A conversation with long-time Crisp collaborator Jonathan Reams Summary (Abstract)
AI is accelerating our tools—and our context. In this Leading Complexity Podcast episode, Jonathan Reams argues that leaders must grow their inner capacity at least as fast as AI evolves, or risk being led by the very systems they deploy. We explore how adult development, complexity science, and practical leadership intersect in an AI-powered world—plus what you can expect from Jonathan’s 2025 session.
Why Jonathan—Why Now
Jonathan Reams is a leadership researcher, teacher, and consultant who integrates adult development, complexity science, leadership, and learning. He’s also a long-time collaborator with Crisp, known for pushing the edges of leadership development. This year, he leads the session: “How to Lead and Not Be Led by AI in Complexity.”
“Having experience in different areas… gives me richer lenses to see different facets and make a more well-rounded understanding of a given situation.”
Five Key Insights Leaders Can Apply
1) Leading in complexity starts with multiple lenses
Leaders operate across roles and contexts. The craft is coordinating many relevant considerations—not squeezing into one box.
“We often reduce ourselves to a given role… yet our lives are richer and more nuanced… different roles give richer lenses to understand a situation.”
Apply it: Deliberately switch vantage points (operator ↔ strategist, researcher ↔ practitioner) when sense-making with your team.

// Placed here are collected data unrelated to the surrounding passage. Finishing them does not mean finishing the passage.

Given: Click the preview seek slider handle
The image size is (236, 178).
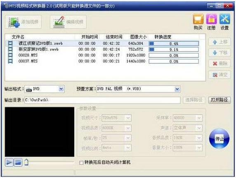Looking at the screenshot, I should (x=26, y=162).
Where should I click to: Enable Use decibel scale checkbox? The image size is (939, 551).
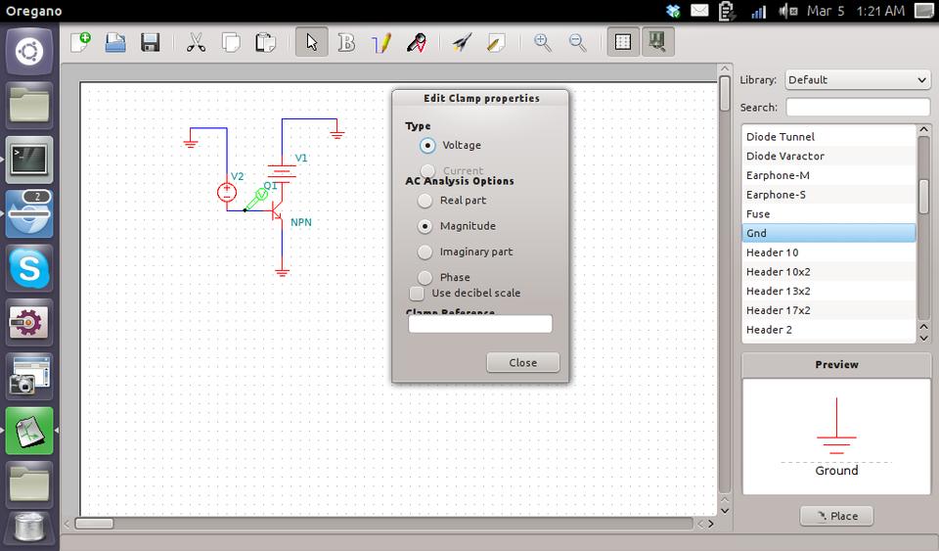[417, 293]
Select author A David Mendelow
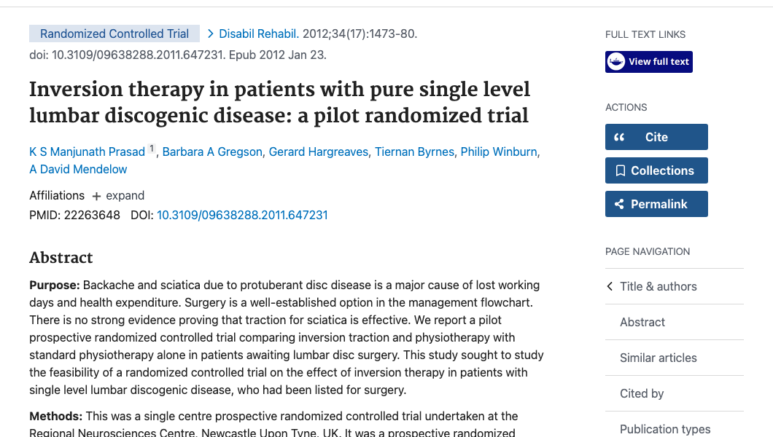773x437 pixels. point(78,169)
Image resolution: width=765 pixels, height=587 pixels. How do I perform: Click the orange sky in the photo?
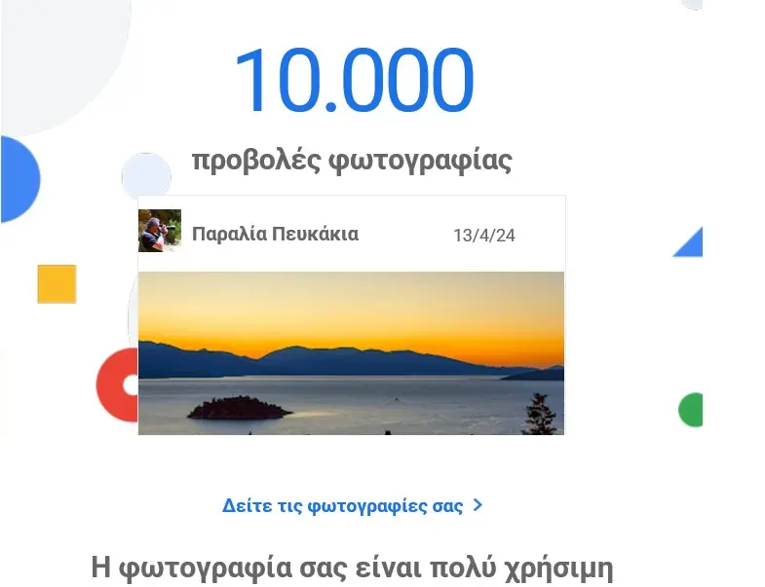tap(351, 312)
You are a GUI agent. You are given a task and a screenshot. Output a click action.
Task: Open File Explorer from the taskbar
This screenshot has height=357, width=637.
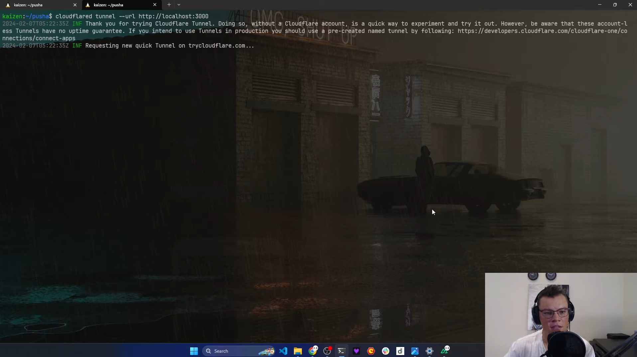pos(298,351)
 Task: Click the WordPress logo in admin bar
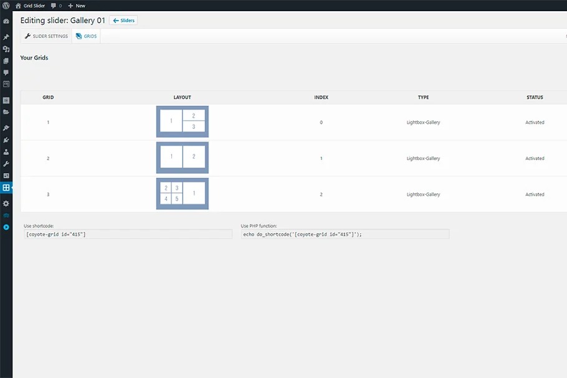[x=6, y=6]
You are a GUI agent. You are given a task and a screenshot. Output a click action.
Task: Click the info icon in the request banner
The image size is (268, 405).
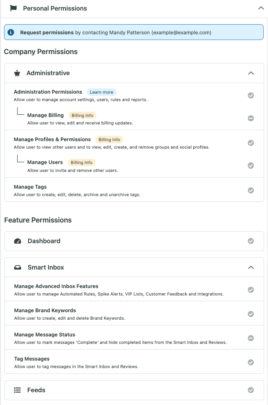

2) Embracing Unknowingness: the reflection-action cycle
Complexity means fewer certainties. Pair decisive action with frequent reflection.
“How do you maintain integrity with unknowingness?… Be okay with ambiguity… stop and reflect rather than just go with the first gut reaction.”

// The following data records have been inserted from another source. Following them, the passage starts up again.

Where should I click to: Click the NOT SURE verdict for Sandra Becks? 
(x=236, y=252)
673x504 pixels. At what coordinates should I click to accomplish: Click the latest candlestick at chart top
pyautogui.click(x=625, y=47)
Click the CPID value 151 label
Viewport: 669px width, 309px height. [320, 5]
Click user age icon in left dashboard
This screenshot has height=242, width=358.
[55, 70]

“We may get very efficient at doing the wrong thing if we don’t step back once in a while.”
Apply it: Shorten your feedback loops (minutes/hours, not weeks)—schedule micro “look-up” moments after key actions.
3) The “complexity gap” widens as you rise
Organizational demands outpace many leaders’ inner capacity at senior levels.
“As you move into upper-middle and senior levels, the complexity keeps growing, but the complexity of thinking does not grow in proportion… a gap appears.”
Apply it: Invest in developmental growth—sense-making, polarity management, emotion regulation—not just more skills.
4) AI: great servant, terrible master
Use AI to augment leadership, not replace it.
“The mind is a great servant, but a poor master. And AI is the same. It’s a great tool—but if we let it lead us…”
“LLMs can’t make promises… Leaders are expected to do this all the time.”
Apply it: Keep commitments and context-setting as distinctly human leadership work. Let AI serve the context you define.
5) Three capacities to lead with AI (and not be led by it)
Jonathan’s practical triad:
Understand how AI works (and its limits).
Domain expertise to judge outputs.
Metacognition—know when to question or trust AI.
“You need three things… understand how AI works… have domain expertise… and metacognition to judge when to question or trust it.”
Apply it: Add explicit “challenge prompts” to your AI workflows (e.g., “What could be wrong in this output?” “Which assumption is brittle?”).
Metaphors You’ll Remember
Open-water swimming: look up often or you’ll drift. Reflection costs a bit of speed but saves us from swimming towards the wrong place.
Leaders create the weather: your inner state becomes everyone else’s climate.
“What kind of weather are people navigating because of us? Clear weather where it’s clear sailing and you can see where you’re going—or stormy, defensive climates?”
Inside Jonathan’s 2025 Session
Title:How to Lead and Not Be Led by AI in Complexity
We will do a collective sense-making using participants’ pre-submitted experiences → interactive analysis (with AI used to probe, not decide) → practical translation to action.
You will learn to set the context and critically use AI as a tool, rather than AI shaping how you act in the world. We’ll invite people to describe their experiences and interact with the data… creating a collective repository of our intelligence.
“Be playfully, curious, and critical at the same time.”